With the second number, One O’Clock Jump, Mike allotted everyone four bars, name-checking as they blew so that almost immediately the audience was on first-name terms with the crew, a shrewd and effective gambit. As the evening progressed everyone got at least one solo and though it would be churlish to single anyone out I should point out that Katie Evans's alto solo after Johnny Hodges was compared favourably to Hodges himself by a member of the audience.

I was in Hawg Heaven rather than Westminster as numbers like Concerto For Cootie, American Patrol, Sophisticated Lady, Rocking In Rhythm and so many more washed over me like a tsunami of sound and I haven’t even mentioned the vocalists so far. There were three of them, two – Katie Burtill, Hannah Castleman – from the distaff side and one male, Callum Gillies.
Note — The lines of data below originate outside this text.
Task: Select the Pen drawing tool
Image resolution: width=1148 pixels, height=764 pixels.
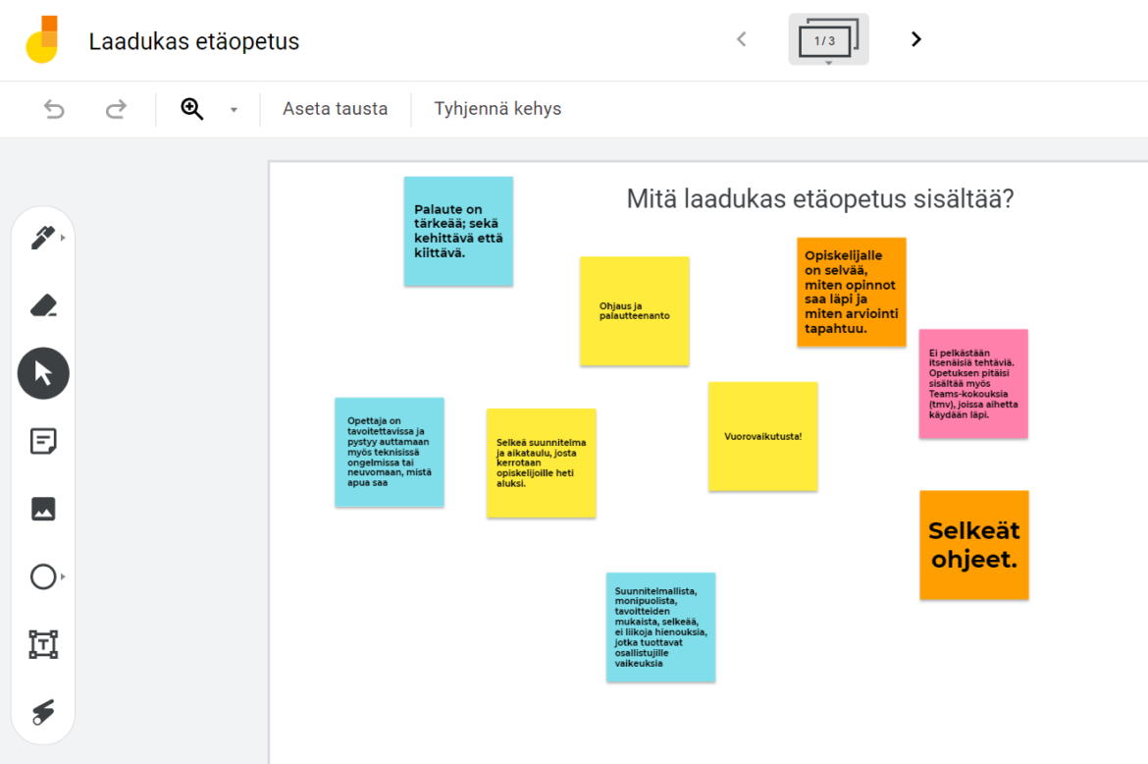Action: click(42, 238)
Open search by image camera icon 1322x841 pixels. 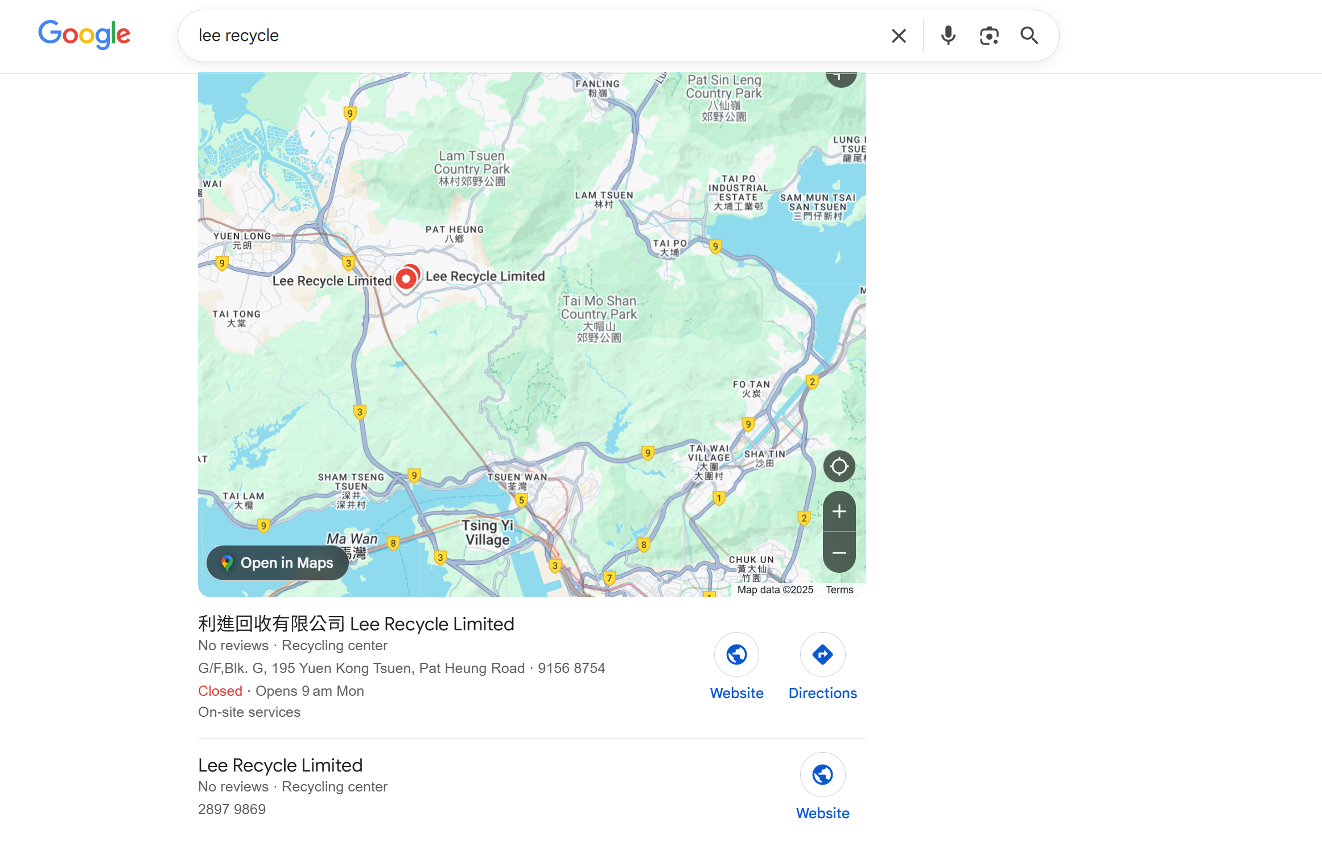[989, 36]
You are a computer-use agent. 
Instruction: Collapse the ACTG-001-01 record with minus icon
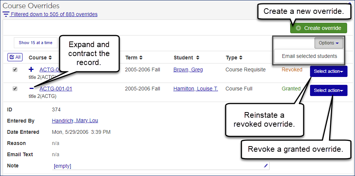coord(31,89)
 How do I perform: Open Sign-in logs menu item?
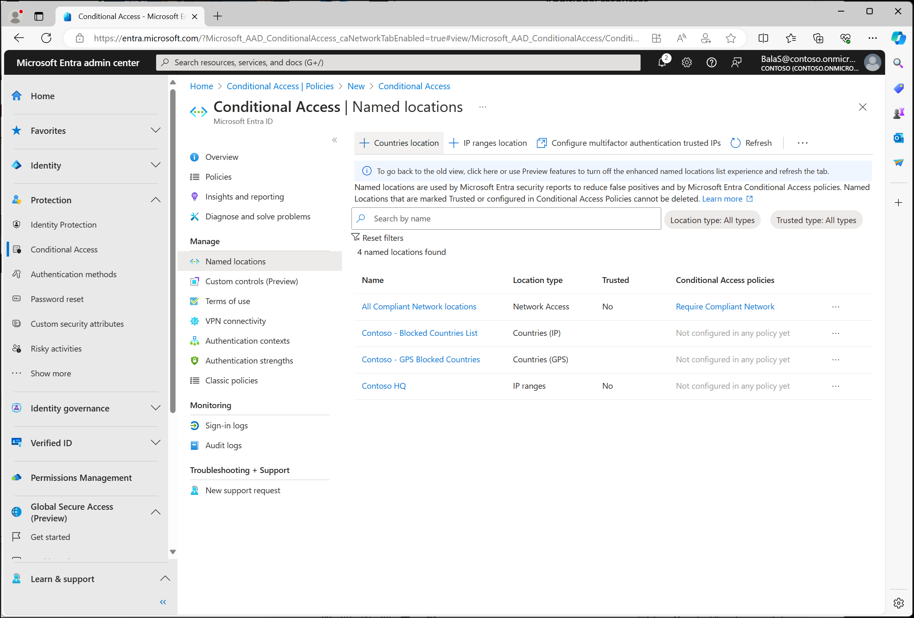pyautogui.click(x=226, y=425)
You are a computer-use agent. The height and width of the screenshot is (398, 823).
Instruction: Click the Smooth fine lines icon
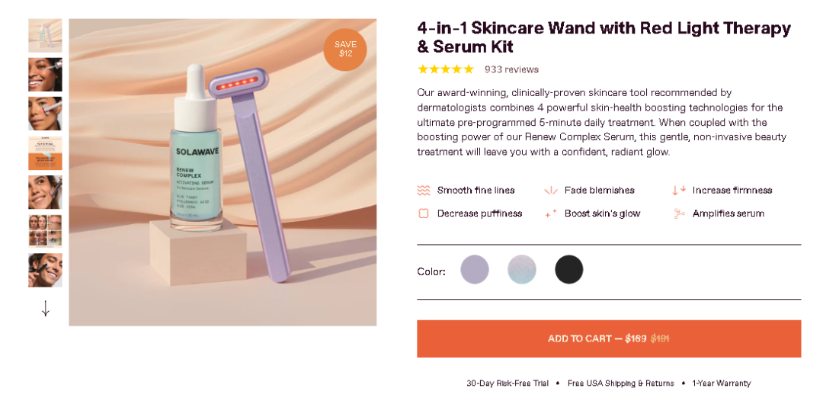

All three scored individually – This Can’t Be Love, I’m Beginning To See The Light, Shiny Stockings – but if that weren’t enough they joined with the two trumpeters, Simon Joyner and Max Fagandini to lay some swell harmonising à la The Modernaires/Pied Pipers on us.

For me it was an unalloyed pleasure to have a jazz festival kick-started by a bona fide jazz outfit, every last one of whose members knew which end to blow and just which heady musical wine to decant from a solid repertoire. The band grabbed the audience from the first downbeat and kept them enthralled right up to the encore. With groups like this out there, the LJF is in good hands and I for one will keep an eye out for further gigs.